The disease itself generally does not affect the fetus directly, since it's extremely rare for a tumor to metastasize to the placenta or fetus. However, any disease that can be fatal or cause severe illness can certainly affect the fetus indirectly. In these cases, pregnancy is rarely possible, since women who are severely ill tend to be infertile.
The tests necessary to diagnose cancer, such as those using X rays or isotopes (nuclear medicine scans), may affect the fetus. The precise effect depends on the amount of the exposure and the fetus's gestational age. The higher doses used in radiation therapy for treatment can certainly affect the fetus, potentially causing miscarriage, stillbirth, birth defects, or cancer later in life. Chemotherapy can also affect the fetus, depending on the particular drug used and the number of weeks into the pregnancy's progress.
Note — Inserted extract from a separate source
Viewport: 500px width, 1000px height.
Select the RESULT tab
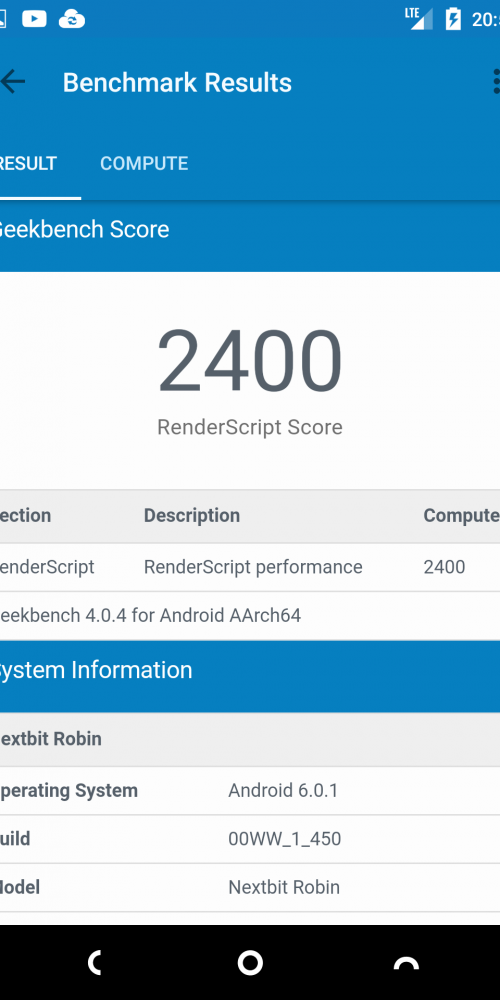(28, 163)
Surgery, the other common treatment for cancer, has the least hazardous effect on pregnancy.
In most cases, pregnancy does not appear to affect the behavior of the cancer itself. Some evidence shows that certain cancers may at times behave differently during pregnancy. Although malignant melanoma isn't caused by pregnancy hormones, it's believed that the hormonal changes of pregnancy may stimulate the melanoma's growth. In addition, rare cases have been reported where a melanoma has crossed the placenta and attacked the fetus. Breast cancer is harder to diagnose in pregnancy, and it may be diagnosed later because of the way pregnancy changes the breast (which is an excellent reason to have a pre-pregnancy breast exam). Stage for stage, however, survival rates are comparable whether you are pregnant or not. The treatment of most cancers in pregnant women is usually the same as those in nonpregnant women, except that the presence of the fetus must be taken into account. At times, this may mean terminating a pregnancy so therapy can begin, delaying treatment until the fetus is out of a vulnerable stage of development, delaying treatment until the fetus can be delivered early, or choosing a different diagnostic test or treatment that would least affect the fetus. The survival of the mother is normally the top priority, however.
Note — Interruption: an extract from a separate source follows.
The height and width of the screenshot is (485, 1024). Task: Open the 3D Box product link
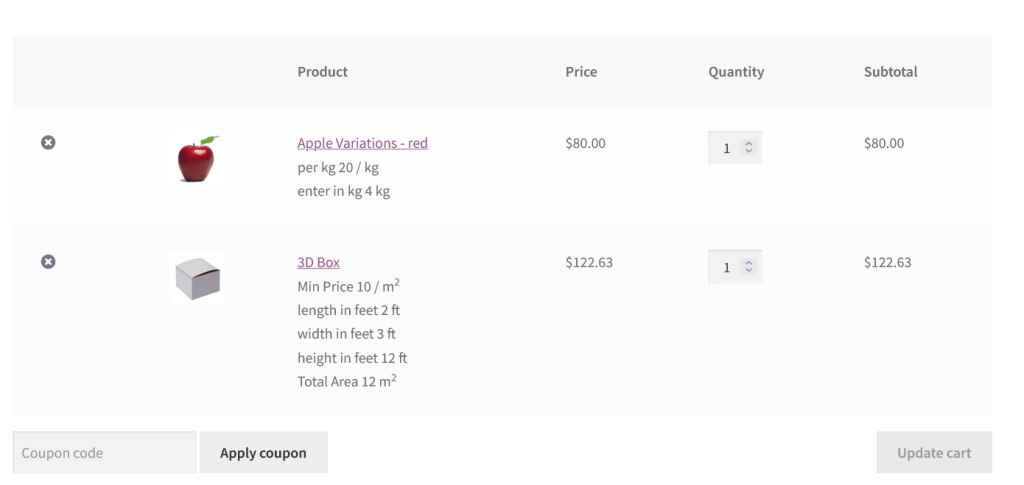pos(318,262)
Women who have or have had cancer should consult with their cancer specialist regarding the advisability of getting pregnant. With many curable cancers, having a baby is quite feasible after treatment, but a delay of several years may be advised, depending on the cancer and the type of treatment.
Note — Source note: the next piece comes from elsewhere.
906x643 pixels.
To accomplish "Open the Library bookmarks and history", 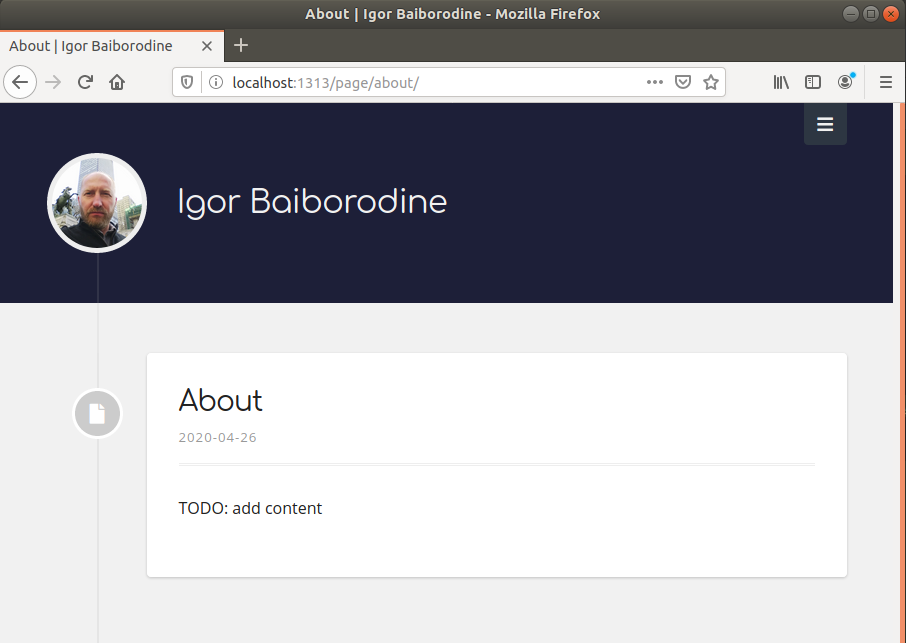I will pyautogui.click(x=781, y=82).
No special cancer-screening tests are necessary if you're planning to conceive, other than the routine ones already recommended for your age, including a Pap smear, pelvic examination, breast examination, and possibly a mammogram (if you're 35 or older). You should have these routine tests done before attempting pregnancy, not after. The evaluation of any abnormal findings can be complicated by the presence of a pregnancy even if no cancer is ultimately found. See your doctor immediately if you have any of the early warning signs, such as a change in your bowel or bladder habits, a sore that doesn't heal, unusual bleeding or discharge, an abnormal lump or growth in a breast or elsewhere, change in a wart or mole, difficulty swallowing, persistent hoarseness, or a nagging cough. Although most of the time these symptoms don't signal cancer, it pays to play it safe, both for you and your potential child.